Immunizations Specialist

Austin Medical Group

Family Medicine & Internal Medicine located in Austin, TX

Since they’ve been introduced, vaccines have all but eradicated many contagious and potentially deadly diseases in the United States. In fact, the World Health Organization says there’s no single preventive health measure that’s more cost-effective than immunization. To protect your child, Austin Medical Group in Austin, Texas, provides the full slate of available immunizations. To get started, call or book an appointment online using the scheduling tool.

Immunizations Q & A

Austin Medical Group

Why should I vaccinate?

Less than a century ago, every child got the measles, and hundreds of thousands of children and adults fell prey to polio and whooping cough each year. Today, you’d be hard-pressed to find anyone who’s even familiar with these diseases outside the pages of a history book, and it’s thanks to the advent of vaccines.

When vaccines were introduced and widely used in the United States, they stopped these contagious diseases, and others like them, in their tracks. To keep these diseases from making a devastating reappearance, vaccinations need to continue to protect your child from contracting or spreading them.

What can I vaccinate against?

The vaccines at Austin Medical Group protect your family against:

  • Chickenpox
  • Diphtheria
  • Hib
  • Hepatitis A and B
  • Influenza, or flu
  • Measles
  • Mumps
  • Pertussis, or whooping cough
  • Polio
  • Pneumococcus
  • Rotavirus
  • Rubella
  • Tetanus
  • Human papillomavirus, or HPV

When should my child get vaccinated?

Shortly after the birth of your child, as the baby’s immune systems are developing, the doctors at Austin Medical Group begin the immunization process through combination injections.
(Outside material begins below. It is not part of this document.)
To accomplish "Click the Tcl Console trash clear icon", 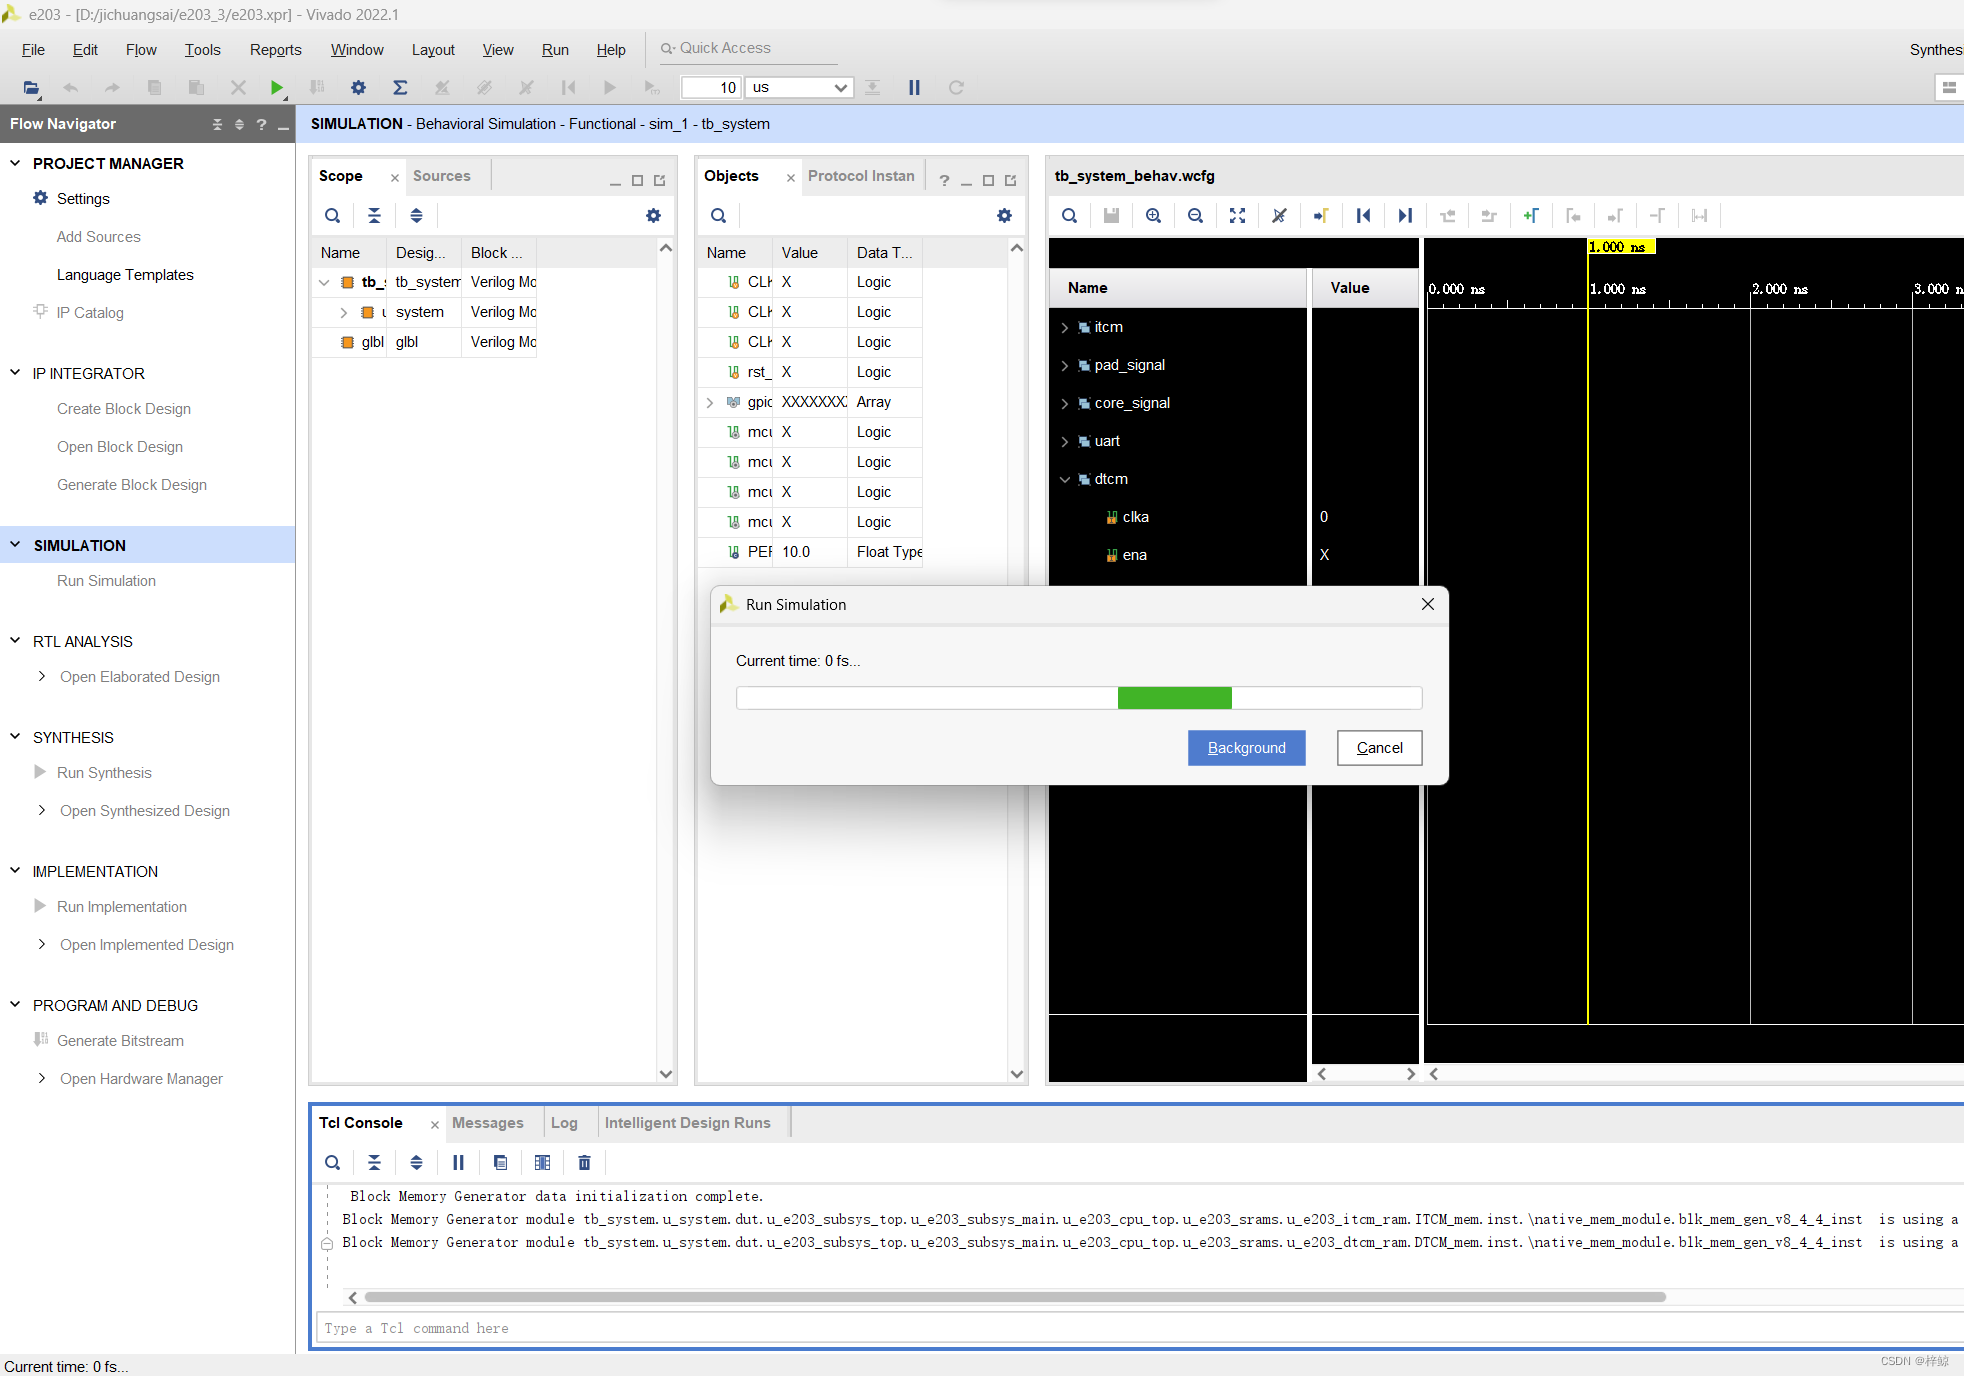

Your child should have all of the necessary vaccines and boosters by age 2.

Outside of childhood vaccinations, your family members should protect themselves against the flu with an annual flu shot, which is best received in the fall, before flu season strikes.

Lastly, your child should also get vaccinated against the human papillomavirus, or HPV, between the ages of 9 and 12.

Are vaccines safe?

Vaccines are considered very safe. In fact, just because the FDA has approved a vaccine doesn't mean it never gets tested again. Batch testing, as well as site inspections of the manufacturers, is ongoing to ensure that your child receives a vaccine that's potent, pure, and sterile.

The injections themselves may create some irritation or minor swelling in your child’s skin, but this typically resolves itself in a day or two. In rare cases, allergies have been reported, but the healthcare professionals at Austin Medical Group monitor your child closely after the injection.